“That out there is Richardson’s Lagoon and it’s now dependent on environmental flows. During the drought it was dry – there was no water in it. It was awful, and to watch all the brolgas and sea eagles and other birds struggling and nowhere for the turtles to nest was awful.
I moved here about 30 years ago to build the Emmy Lou paddle steamer with my husband in Barham. She was launched in 1980/81 and operated through here. It was the first paddle steamer to be built for 70 years, but then my husband and I separated.”
When I first came here I didn’t like it at all. It was a bit of a drain, having seen big rivers overseas, and it was so flat. But it grows on you and I couldn’t think of being anywhere else now. It’s the lifeblood and without the river all these towns wouldn’t be here. I can’t see why there would be trade. If Echuca was just a flat paddock why would you go there, or any of the [Murray] towns?
I believe that environmental flow is important and that we need to be looking after the planet.
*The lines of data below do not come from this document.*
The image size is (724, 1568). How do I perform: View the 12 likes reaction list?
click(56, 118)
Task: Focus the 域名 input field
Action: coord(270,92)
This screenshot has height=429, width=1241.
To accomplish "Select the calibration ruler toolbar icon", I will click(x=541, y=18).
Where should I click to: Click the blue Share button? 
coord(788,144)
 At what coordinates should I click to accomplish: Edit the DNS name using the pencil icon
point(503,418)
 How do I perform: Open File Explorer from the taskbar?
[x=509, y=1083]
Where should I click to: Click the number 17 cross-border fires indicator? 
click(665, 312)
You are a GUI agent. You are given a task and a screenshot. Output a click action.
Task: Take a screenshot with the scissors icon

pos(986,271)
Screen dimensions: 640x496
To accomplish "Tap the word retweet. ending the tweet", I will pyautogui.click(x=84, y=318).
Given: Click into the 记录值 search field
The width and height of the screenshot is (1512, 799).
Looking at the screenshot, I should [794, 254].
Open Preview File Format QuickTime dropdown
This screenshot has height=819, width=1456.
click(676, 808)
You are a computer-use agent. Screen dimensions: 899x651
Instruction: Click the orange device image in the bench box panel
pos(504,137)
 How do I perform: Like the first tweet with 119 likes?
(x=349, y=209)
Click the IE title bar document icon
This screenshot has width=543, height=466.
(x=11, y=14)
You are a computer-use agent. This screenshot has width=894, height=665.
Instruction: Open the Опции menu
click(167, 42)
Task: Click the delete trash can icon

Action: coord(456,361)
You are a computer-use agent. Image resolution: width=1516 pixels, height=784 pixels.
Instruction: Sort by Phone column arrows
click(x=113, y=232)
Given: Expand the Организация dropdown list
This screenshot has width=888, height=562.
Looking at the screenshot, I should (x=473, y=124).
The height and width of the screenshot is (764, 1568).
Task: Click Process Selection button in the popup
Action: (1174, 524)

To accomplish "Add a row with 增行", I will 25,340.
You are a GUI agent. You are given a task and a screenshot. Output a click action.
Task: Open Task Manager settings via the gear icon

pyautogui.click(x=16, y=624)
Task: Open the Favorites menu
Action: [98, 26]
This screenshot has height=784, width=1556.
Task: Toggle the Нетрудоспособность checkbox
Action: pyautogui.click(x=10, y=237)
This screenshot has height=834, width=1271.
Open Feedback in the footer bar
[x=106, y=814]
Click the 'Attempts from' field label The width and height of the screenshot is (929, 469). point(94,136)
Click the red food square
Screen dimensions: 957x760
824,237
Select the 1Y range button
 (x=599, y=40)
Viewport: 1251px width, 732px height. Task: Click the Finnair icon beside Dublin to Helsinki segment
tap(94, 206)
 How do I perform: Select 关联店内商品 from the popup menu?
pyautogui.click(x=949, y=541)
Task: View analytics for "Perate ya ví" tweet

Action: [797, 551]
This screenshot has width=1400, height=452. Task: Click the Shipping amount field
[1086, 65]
We need make sure the flora and fauna have some sense of longevity.
The whole national parks thing I think is great. We have to think bigger than just Australia. It’s a global community now and all the water is just we’ve got on the planet. We keep thinking we’re the lucky country but it might be a little unfortunate that we think that she’ll be right, mate. But it won’t be right unless we actively participate in managing it and you’ve got to start that in your own backyard.
Because of the massive amounts of floods and water that was in Australia we just had magpie geese here. In 1975 magpie geese were classified as extinct in Victoria and we just had the first little family [of them] come down from wherever. They had six babies but only one survived because duck shooting started. And the frogs – you couldn’t even hear yourself talk. And then it all started – the birds started eating the frogs and it kept going on. It was just fantastic when we got the first bit of water back. And then the floods, it was beautiful, really. And we’ve got about 13 of the remaining 80 sandalwood trees remaining in Victoria.
We brought English and European farming practices out to Australia but given the right support we could actually change our farming practices to support the environment but that’s a slow process as well because we’ve got families ingrained in ‘This is how we used to do it and this is how we’ve been trained and this is how we’ll continue to do it’. Hopefully new generations of farmers will start to recognise that we can change.”